> [WHAT IS REQUIRED] Each entry below should be echoed exactly, with pictures omitted.

> [DATASET]
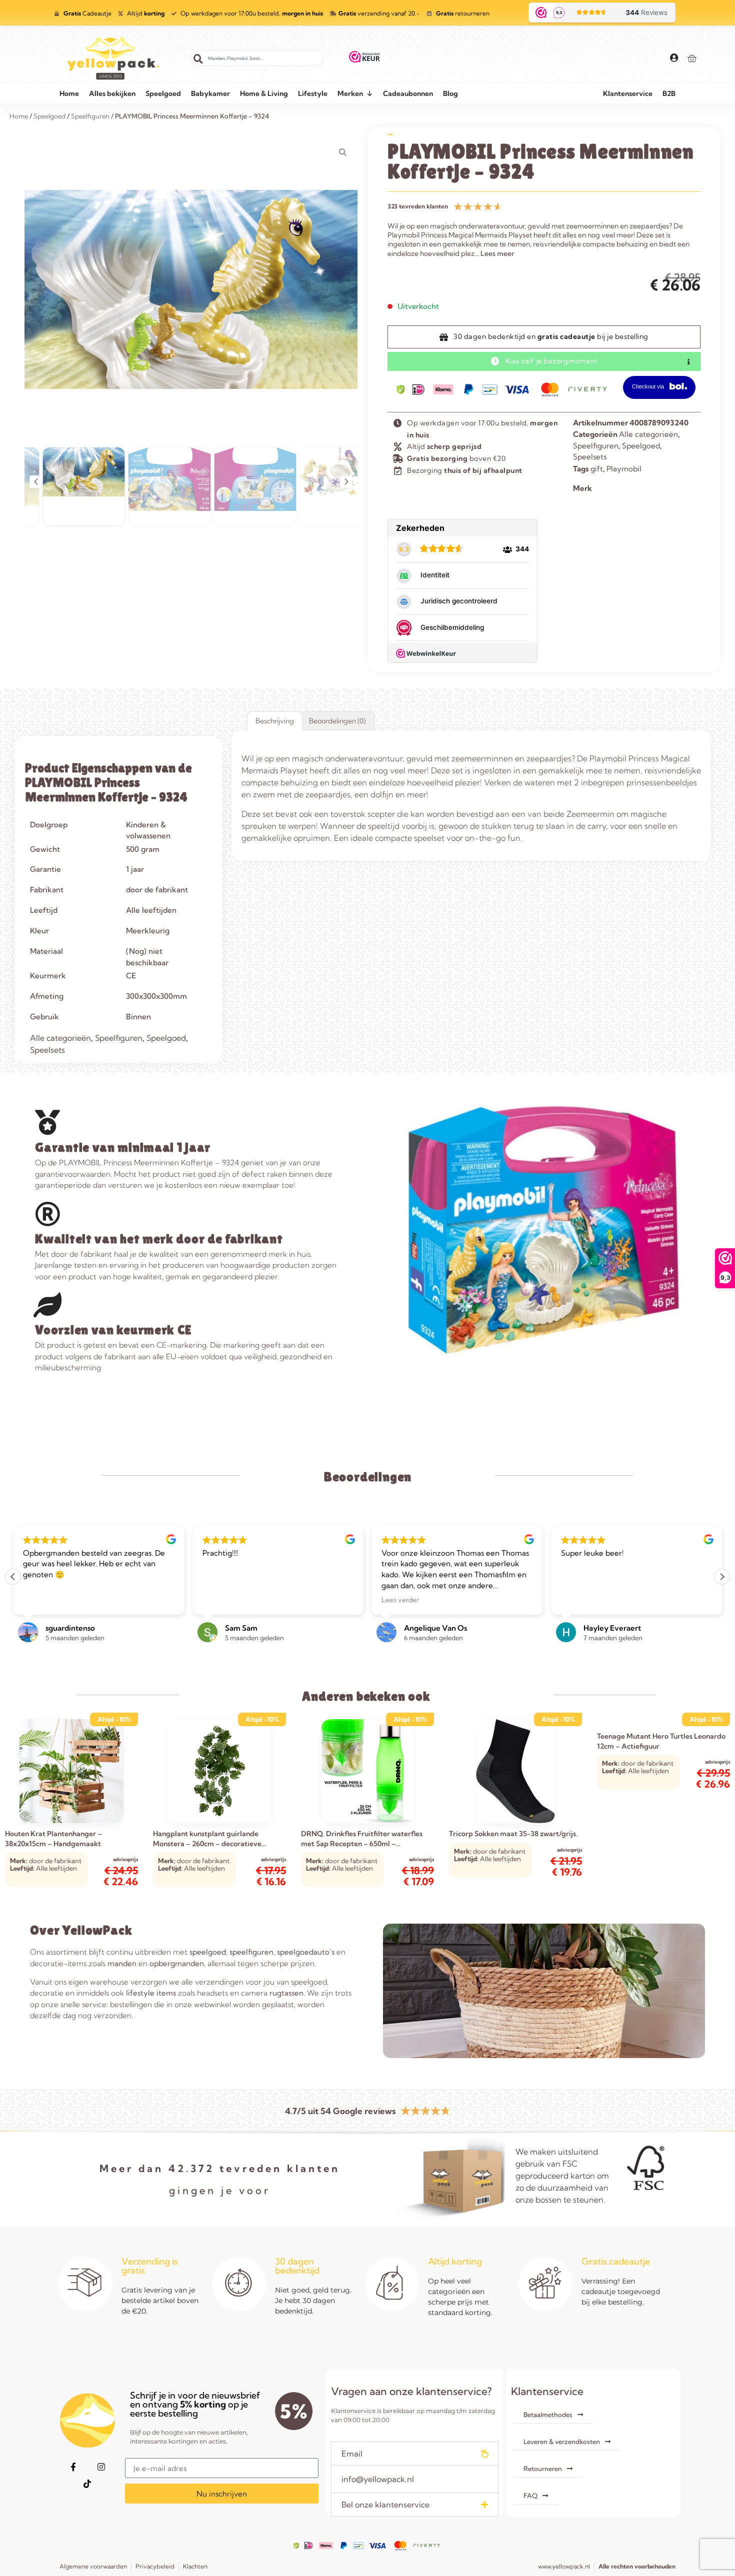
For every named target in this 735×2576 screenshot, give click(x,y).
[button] (36, 481)
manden (122, 1963)
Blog (450, 93)
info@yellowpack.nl (378, 2479)
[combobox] (257, 58)
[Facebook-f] (73, 2466)
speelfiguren (252, 1952)
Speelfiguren (595, 445)
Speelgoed (163, 93)
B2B (669, 93)
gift (596, 468)
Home (69, 93)
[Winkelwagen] (691, 58)
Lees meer (497, 253)
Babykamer (210, 93)
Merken (350, 93)
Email (352, 2454)
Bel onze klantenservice (386, 2505)
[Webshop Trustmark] (364, 58)
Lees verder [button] (400, 1600)
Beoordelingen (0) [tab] (337, 720)
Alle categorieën (648, 434)
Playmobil (624, 468)
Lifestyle (313, 93)
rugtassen (287, 1993)
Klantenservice (627, 93)
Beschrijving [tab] (275, 720)
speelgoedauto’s (305, 1952)
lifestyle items (151, 1993)
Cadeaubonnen (408, 93)
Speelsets (589, 456)
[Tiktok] (87, 2483)
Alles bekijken (112, 93)
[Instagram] (101, 2466)
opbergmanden (177, 1963)
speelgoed (208, 1952)
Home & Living (264, 93)
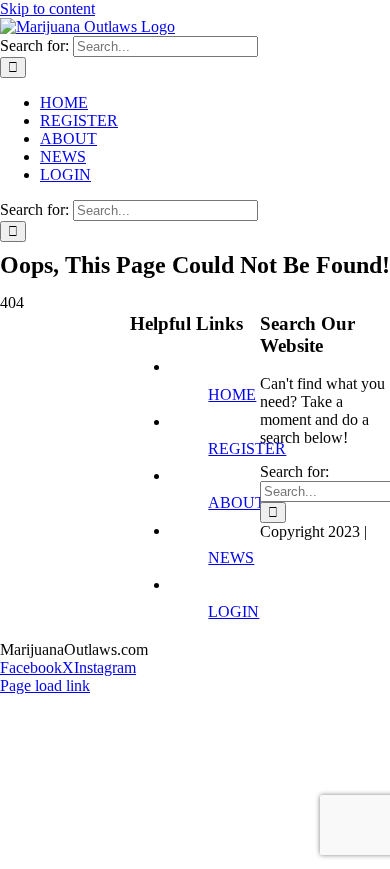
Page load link (45, 685)
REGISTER (247, 448)
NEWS (231, 557)
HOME (232, 394)
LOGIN (233, 611)
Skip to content (47, 8)
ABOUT (236, 502)
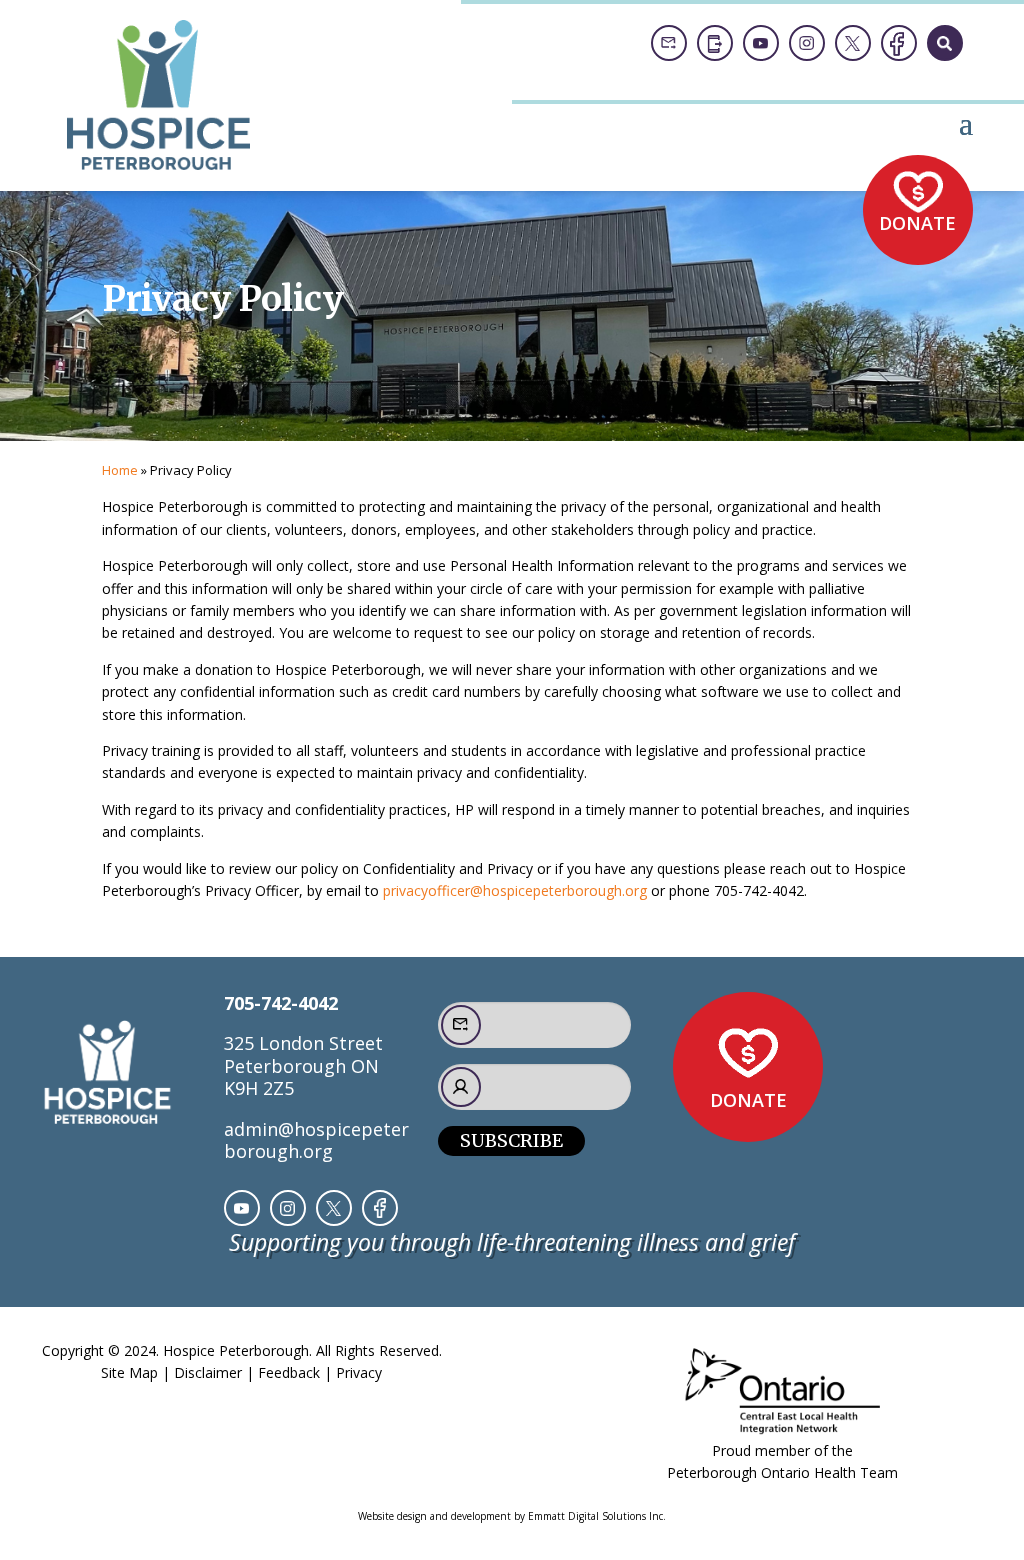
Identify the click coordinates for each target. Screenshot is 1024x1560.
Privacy (359, 1372)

> [SOLUTION FOR THIS TASK]
For every named target in this 735×2576 screenshot, give click(x,y).
[button] (36, 481)
manden (122, 1963)
Blog (450, 93)
info@yellowpack.nl (378, 2479)
[combobox] (257, 58)
[Facebook-f] (73, 2466)
speelfiguren (252, 1952)
Speelfiguren (595, 445)
Speelgoed (163, 93)
B2B (669, 93)
gift (596, 468)
Home (69, 93)
[Winkelwagen] (691, 58)
Lees meer (497, 253)
Babykamer (210, 93)
Merken (350, 93)
Email (352, 2454)
Bel onze klantenservice (386, 2505)
[Webshop Trustmark] (364, 58)
Lees verder [button] (400, 1600)
Beoordelingen (0) [tab] (337, 720)
Alle categorieën (648, 434)
Playmobil (624, 468)
Lifestyle (313, 93)
rugtassen (287, 1993)
Klantenservice (627, 93)
Beschrijving [tab] (275, 720)
speelgoedauto’s (305, 1952)
lifestyle items (151, 1993)
Cadeaubonnen (408, 93)
Speelsets (589, 456)
[Tiktok] (87, 2483)
Alles bekijken (112, 93)
[Instagram] (101, 2466)
opbergmanden (177, 1963)
speelgoed (208, 1952)
Home & Living (264, 93)
Page load link (45, 685)
REGISTER (247, 448)
NEWS (231, 557)
HOME (232, 394)
LOGIN (233, 611)
Skip to content (47, 8)
ABOUT (236, 502)
Identify the click coordinates for each target. Screenshot is 1024x1560.
Privacy (359, 1372)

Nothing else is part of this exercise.